The exercise >> Please reproduce, word for word, the stretch of data from the line containing "Screen dimensions: 1093x760" through the line containing "(x=993, y=90)", leaving out the pictures.

Records >>
⁂

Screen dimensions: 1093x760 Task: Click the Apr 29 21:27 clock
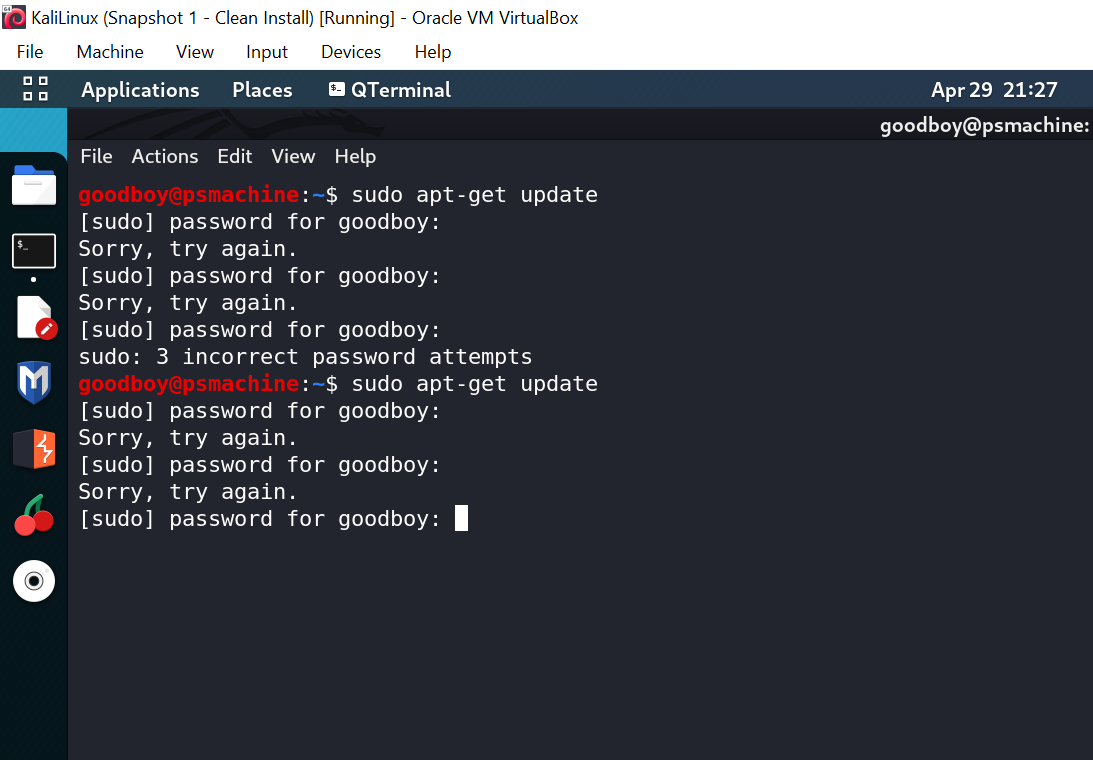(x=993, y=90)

⁂

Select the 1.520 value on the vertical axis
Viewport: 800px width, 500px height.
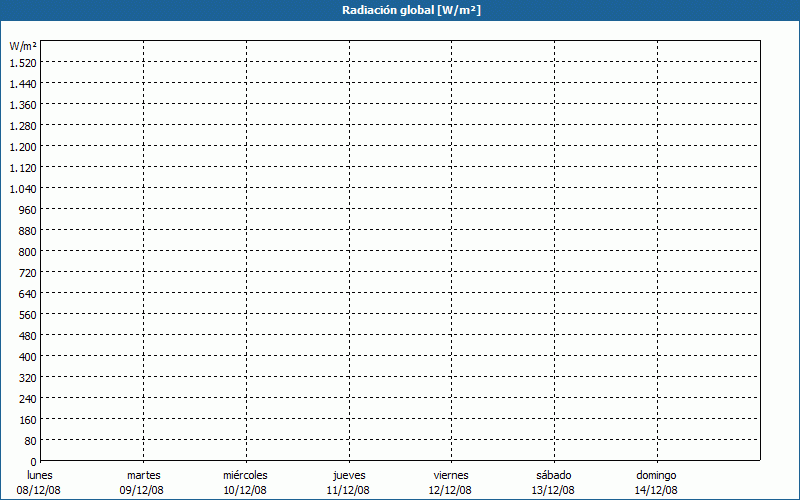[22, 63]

⁂

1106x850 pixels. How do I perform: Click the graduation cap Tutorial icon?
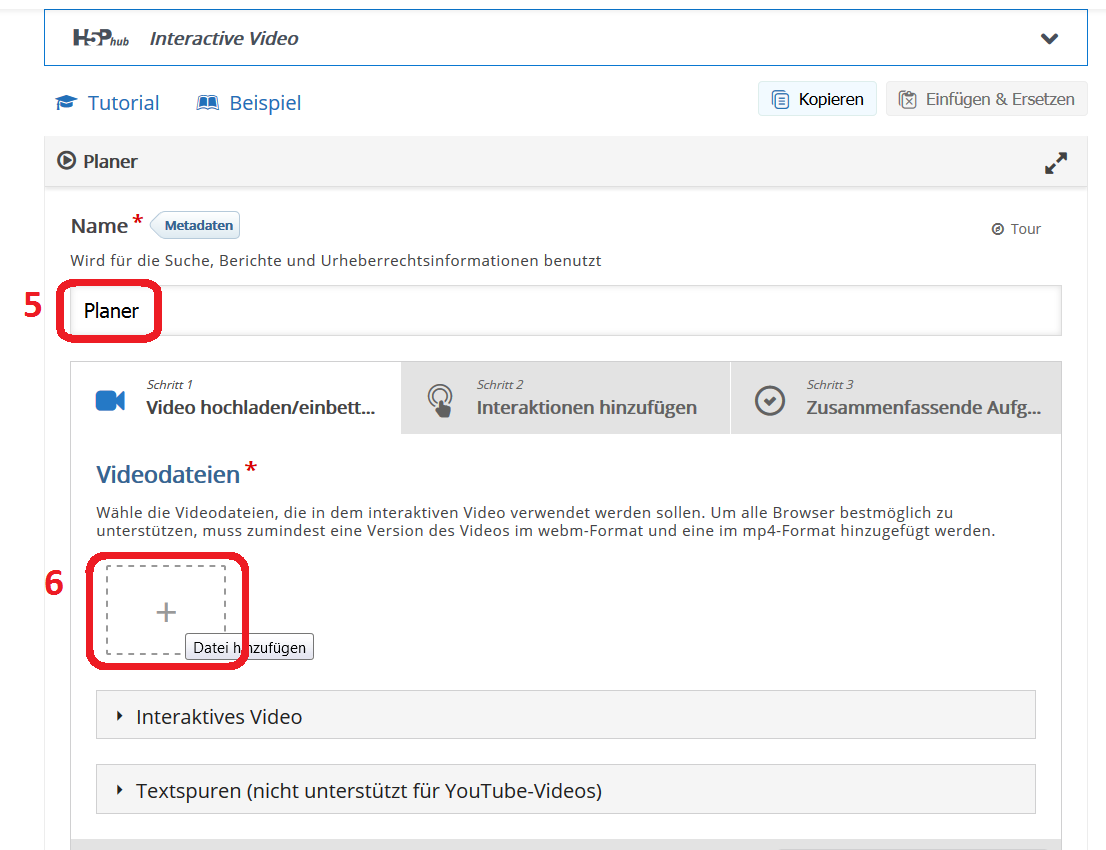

⁂

Response below >>
Screen dimensions: 1093x760 Task: Click the Apr 29 21:27 clock
(x=993, y=90)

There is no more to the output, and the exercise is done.